Vincent Maël Cardona : Ça a été long. On a eu la chance de pouvoir faire un casting de révélations, de pouvoir chercher tous azimuts, pas forcément dans des registres d'acteurs déjà vus ailleurs. Cela m'allait très bien parce que je voulais que le film ait un goût de découverte. Philippe est la figure centrale, il est de tous les plans. La contradiction, c'est qu'il fallait quelqu'un de crédible en mutique, qui soit à la fois le personnage qui disparaît derrière sa console et celui que l'on a envie de regarder, celui qui nous magnétise en permanence. Ce n'était pas évident. Il fallait aussi un trio qui fonctionne. Avec ces comédiens-là, j'ai trouvé plus que ce que je recherchais. Je ne m'attendais pas à la puissance de cinéma qu'ils dégagent dans leur corps, leur visage, leur jeu. C'est frappant comment grâce à eux, le film en appelle d'autres. Pour moi, ce sont des personnages qui restent, qui dépassent le cadre.

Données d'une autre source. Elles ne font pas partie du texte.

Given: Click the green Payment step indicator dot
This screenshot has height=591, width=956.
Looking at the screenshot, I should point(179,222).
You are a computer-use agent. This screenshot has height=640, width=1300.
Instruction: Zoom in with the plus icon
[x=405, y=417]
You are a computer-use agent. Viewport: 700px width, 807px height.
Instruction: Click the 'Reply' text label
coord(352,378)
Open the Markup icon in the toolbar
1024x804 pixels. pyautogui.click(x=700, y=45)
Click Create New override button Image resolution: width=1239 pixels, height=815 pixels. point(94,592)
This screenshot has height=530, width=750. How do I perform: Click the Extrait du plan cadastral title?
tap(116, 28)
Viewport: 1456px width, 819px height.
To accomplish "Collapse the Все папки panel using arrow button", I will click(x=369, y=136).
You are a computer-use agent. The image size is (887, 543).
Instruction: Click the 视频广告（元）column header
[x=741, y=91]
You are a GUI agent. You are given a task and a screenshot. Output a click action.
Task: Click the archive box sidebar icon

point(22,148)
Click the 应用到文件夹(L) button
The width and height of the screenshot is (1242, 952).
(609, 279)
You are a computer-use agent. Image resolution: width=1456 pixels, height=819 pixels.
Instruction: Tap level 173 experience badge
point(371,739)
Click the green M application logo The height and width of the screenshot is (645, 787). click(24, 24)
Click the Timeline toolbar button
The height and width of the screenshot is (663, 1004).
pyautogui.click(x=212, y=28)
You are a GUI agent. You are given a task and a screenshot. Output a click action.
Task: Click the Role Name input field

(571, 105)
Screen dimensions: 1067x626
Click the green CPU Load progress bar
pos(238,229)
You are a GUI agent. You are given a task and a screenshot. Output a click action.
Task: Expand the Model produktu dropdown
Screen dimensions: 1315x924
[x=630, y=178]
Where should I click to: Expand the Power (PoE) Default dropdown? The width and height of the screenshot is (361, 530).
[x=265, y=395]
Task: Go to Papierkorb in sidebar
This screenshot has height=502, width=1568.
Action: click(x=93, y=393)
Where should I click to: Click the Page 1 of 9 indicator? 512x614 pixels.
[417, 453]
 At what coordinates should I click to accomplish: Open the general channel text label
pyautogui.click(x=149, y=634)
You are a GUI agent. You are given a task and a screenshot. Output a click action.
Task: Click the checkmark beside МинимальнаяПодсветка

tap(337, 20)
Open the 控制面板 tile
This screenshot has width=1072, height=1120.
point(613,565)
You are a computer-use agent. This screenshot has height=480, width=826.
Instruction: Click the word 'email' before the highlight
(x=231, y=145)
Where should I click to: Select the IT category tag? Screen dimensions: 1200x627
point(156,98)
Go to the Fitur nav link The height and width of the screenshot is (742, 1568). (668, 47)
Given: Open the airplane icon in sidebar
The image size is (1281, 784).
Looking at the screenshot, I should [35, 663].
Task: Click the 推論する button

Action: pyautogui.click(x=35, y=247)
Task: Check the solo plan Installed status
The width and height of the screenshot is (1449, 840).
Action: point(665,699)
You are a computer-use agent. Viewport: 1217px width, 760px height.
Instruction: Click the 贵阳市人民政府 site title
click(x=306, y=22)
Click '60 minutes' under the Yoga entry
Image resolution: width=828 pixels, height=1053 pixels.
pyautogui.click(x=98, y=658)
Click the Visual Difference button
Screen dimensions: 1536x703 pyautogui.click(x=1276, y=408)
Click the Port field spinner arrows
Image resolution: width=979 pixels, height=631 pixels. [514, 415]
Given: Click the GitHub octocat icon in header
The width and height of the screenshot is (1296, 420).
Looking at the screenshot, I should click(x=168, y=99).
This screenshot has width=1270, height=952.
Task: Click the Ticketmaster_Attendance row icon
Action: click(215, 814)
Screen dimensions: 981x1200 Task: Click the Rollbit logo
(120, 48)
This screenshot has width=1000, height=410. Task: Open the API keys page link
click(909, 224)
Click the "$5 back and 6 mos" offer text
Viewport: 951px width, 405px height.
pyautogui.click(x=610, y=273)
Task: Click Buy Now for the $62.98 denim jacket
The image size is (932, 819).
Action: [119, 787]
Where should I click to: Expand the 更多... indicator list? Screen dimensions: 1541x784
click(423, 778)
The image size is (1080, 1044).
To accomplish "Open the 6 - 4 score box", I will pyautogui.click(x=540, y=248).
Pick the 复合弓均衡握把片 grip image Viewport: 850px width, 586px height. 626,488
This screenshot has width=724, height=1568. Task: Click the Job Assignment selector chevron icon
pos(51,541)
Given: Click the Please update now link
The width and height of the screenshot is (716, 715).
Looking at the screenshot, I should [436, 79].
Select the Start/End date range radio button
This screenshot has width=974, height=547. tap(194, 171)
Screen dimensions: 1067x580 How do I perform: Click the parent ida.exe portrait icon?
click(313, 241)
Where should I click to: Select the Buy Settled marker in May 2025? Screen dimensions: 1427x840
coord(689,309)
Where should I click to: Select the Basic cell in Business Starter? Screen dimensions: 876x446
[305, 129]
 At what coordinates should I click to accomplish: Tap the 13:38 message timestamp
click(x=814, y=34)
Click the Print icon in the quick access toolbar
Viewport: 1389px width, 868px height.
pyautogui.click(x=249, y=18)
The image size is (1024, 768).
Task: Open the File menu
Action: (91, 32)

Thimotée Robart, qui joue Philippe, n'a pas de formation d'acteur. Etait-ce une contrainte pendant le tournage ?
Vincent Maël Cardona
: Thimotée surtout, mais les autres aussi, est une nature de cinéma. Il a un corps, un rapport à la caméra qui lui appartiennent et l'éloignent la fausseté. Quand il joue, il y a des options, des chemins possibles, mais ce n'est jamais faux, c'est toujours intéressant, exploitable. Cela tient à son attitude, à son corps et peut-être à une certaine science du jeu. Ce n'est pas important pour moi que les comédiens aient une formation ou des antécédents. La différence ne se fait pas là. Thimotée se distingue également par son rapport au son. Ce n'est pas un hasard si ce qui l'intéresse peut-être même plus que le jeu, c'est le travail du son et son métier de perchman. Quelque chose dans l'attitude, dans l'attention à l'extérieur, est spécifique aux gens qui ont une très grande sensibilité au son. On ne peut pas fabriquer ça.

Pourquoi Les Magnétiques ?
Vincent Maël Cardona : C'était le titre le plus évident, celui qui permettait d'englober à la fois l'hommage à l'époque, le rapport au monde analogique et le lien entre les personnages. Les Magnétiques, c'est ce trio, c'est leur génération et c'est nous tous. Au fond, nous sommes magnétiques. On s'attire ou l'on se repousse, mais il y a une énergie entre chacun. Cette force nous rattache à l'expérience. Malgré les épreuves ou la difficulté de l'existence, il y a étonnamment toujours un lien, un contact qui nous fait aller de l'avant.